- [Data for processing]
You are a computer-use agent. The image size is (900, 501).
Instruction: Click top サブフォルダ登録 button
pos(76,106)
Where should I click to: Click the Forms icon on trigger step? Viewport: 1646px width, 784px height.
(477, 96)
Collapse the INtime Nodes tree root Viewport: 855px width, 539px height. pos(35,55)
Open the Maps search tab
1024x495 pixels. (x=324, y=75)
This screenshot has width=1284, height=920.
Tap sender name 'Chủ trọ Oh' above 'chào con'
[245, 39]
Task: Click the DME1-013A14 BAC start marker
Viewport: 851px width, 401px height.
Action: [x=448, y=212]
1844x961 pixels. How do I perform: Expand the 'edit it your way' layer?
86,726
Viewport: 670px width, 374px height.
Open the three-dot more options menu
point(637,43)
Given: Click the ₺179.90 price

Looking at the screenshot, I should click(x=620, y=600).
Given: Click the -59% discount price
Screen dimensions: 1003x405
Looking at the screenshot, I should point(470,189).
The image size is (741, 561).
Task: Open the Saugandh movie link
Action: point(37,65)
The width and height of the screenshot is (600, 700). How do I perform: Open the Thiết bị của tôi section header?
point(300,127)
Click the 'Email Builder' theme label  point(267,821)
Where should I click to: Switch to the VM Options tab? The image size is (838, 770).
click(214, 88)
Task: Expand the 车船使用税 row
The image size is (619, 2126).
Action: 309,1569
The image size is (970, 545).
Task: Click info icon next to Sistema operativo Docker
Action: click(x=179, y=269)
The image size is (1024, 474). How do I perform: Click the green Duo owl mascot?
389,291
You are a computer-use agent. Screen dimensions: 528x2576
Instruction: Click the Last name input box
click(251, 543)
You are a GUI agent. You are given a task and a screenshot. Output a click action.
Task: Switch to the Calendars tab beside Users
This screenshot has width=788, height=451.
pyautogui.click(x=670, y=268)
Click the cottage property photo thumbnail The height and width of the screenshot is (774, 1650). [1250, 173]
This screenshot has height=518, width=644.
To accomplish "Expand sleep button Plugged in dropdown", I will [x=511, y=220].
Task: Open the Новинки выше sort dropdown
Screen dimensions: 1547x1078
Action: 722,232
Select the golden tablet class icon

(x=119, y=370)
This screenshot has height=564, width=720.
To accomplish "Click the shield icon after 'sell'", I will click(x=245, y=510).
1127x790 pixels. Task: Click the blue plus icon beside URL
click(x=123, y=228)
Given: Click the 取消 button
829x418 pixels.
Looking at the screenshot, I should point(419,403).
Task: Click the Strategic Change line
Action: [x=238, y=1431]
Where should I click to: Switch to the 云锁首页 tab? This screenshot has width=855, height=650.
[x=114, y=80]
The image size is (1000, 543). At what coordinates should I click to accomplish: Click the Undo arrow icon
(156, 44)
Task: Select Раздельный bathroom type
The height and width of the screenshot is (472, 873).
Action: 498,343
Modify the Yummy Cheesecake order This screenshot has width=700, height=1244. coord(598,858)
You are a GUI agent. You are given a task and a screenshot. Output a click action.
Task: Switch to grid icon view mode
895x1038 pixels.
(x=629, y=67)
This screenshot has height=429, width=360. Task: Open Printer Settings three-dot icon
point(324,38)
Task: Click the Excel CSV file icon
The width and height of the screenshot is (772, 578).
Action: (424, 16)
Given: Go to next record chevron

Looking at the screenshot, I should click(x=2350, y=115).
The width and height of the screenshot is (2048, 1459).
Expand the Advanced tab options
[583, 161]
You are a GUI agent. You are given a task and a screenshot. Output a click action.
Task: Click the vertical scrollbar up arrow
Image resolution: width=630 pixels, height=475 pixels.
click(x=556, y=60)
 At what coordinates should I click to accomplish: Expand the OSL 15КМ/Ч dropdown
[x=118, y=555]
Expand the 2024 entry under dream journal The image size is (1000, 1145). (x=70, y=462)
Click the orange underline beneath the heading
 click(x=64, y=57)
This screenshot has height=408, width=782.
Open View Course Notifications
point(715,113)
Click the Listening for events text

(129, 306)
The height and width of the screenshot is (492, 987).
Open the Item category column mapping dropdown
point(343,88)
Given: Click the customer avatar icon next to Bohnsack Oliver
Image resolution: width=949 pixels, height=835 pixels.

- [Task requirements] Copy out each record exactly as given, omitting none.

- [Exercise solution]
You are a computer-use agent. The image size is (900, 501).
Instruction: Click top サブフォルダ登録 button
pos(76,106)
Where should I click to: Click the Forms icon on trigger step? Viewport: 1646px width, 784px height.
(477, 96)
Collapse the INtime Nodes tree root Viewport: 855px width, 539px height. pos(35,55)
Open the Maps search tab
1024x495 pixels. (x=324, y=75)
This screenshot has width=1284, height=920.
Tap sender name 'Chủ trọ Oh' above 'chào con'
[245, 39]
Task: Click the DME1-013A14 BAC start marker
Viewport: 851px width, 401px height.
Action: [x=448, y=212]
1844x961 pixels. How do I perform: Expand the 'edit it your way' layer?
86,726
Viewport: 670px width, 374px height.
Open the three-dot more options menu
point(637,43)
Given: Click the ₺179.90 price

Looking at the screenshot, I should click(x=620, y=600).
Given: Click the -59% discount price
Screen dimensions: 1003x405
Looking at the screenshot, I should point(470,189).
The image size is (741, 561).
Task: Open the Saugandh movie link
Action: point(37,65)
The width and height of the screenshot is (600, 700). How do I perform: Open the Thiết bị của tôi section header?
point(300,127)
Click the 'Email Builder' theme label  point(267,821)
Where should I click to: Switch to the VM Options tab? The image size is (838, 770).
click(214, 88)
Task: Expand the 车船使用税 row
The image size is (619, 2126).
Action: 309,1569
The image size is (970, 545).
Task: Click info icon next to Sistema operativo Docker
Action: click(x=179, y=269)
The image size is (1024, 474). How do I perform: Click the green Duo owl mascot?
389,291
You are a computer-use agent. Screen dimensions: 528x2576
Instruction: Click the Last name input box
click(251, 543)
You are a GUI agent. You are given a task and a screenshot. Output a click action.
Task: Switch to the Calendars tab beside Users
This screenshot has width=788, height=451.
pyautogui.click(x=670, y=268)
Click the cottage property photo thumbnail The height and width of the screenshot is (774, 1650). [1250, 173]
This screenshot has height=518, width=644.
To accomplish "Expand sleep button Plugged in dropdown", I will [x=511, y=220].
Task: Open the Новинки выше sort dropdown
Screen dimensions: 1547x1078
Action: 722,232
Select the golden tablet class icon

(x=119, y=370)
This screenshot has height=564, width=720.
To accomplish "Click the shield icon after 'sell'", I will click(x=245, y=510).
1127x790 pixels. Task: Click the blue plus icon beside URL
click(x=123, y=228)
Given: Click the 取消 button
829x418 pixels.
Looking at the screenshot, I should point(419,403).
Task: Click the Strategic Change line
Action: [x=238, y=1431]
Where should I click to: Switch to the 云锁首页 tab? This screenshot has width=855, height=650.
[x=114, y=80]
The image size is (1000, 543). At what coordinates should I click to accomplish: Click the Undo arrow icon
(156, 44)
Task: Select Раздельный bathroom type
The height and width of the screenshot is (472, 873).
Action: 498,343
Modify the Yummy Cheesecake order This screenshot has width=700, height=1244. coord(598,858)
You are a GUI agent. You are given a task and a screenshot. Output a click action.
Task: Switch to grid icon view mode
895x1038 pixels.
(x=629, y=67)
This screenshot has height=429, width=360. Task: Open Printer Settings three-dot icon
point(324,38)
Task: Click the Excel CSV file icon
The width and height of the screenshot is (772, 578).
Action: (424, 16)
Given: Go to next record chevron

Looking at the screenshot, I should click(x=2350, y=115).
The width and height of the screenshot is (2048, 1459).
Expand the Advanced tab options
[583, 161]
You are a GUI agent. You are given a task and a screenshot. Output a click action.
Task: Click the vertical scrollbar up arrow
Image resolution: width=630 pixels, height=475 pixels.
click(x=556, y=60)
 At what coordinates should I click to accomplish: Expand the OSL 15КМ/Ч dropdown
[x=118, y=555]
Expand the 2024 entry under dream journal The image size is (1000, 1145). (x=70, y=462)
Click the orange underline beneath the heading
 click(x=64, y=57)
This screenshot has height=408, width=782.
Open View Course Notifications
point(715,113)
Click the Listening for events text

(129, 306)
The height and width of the screenshot is (492, 987).
Open the Item category column mapping dropdown
point(343,88)
Given: Click the customer avatar icon next to Bohnsack Oliver
Image resolution: width=949 pixels, height=835 pixels.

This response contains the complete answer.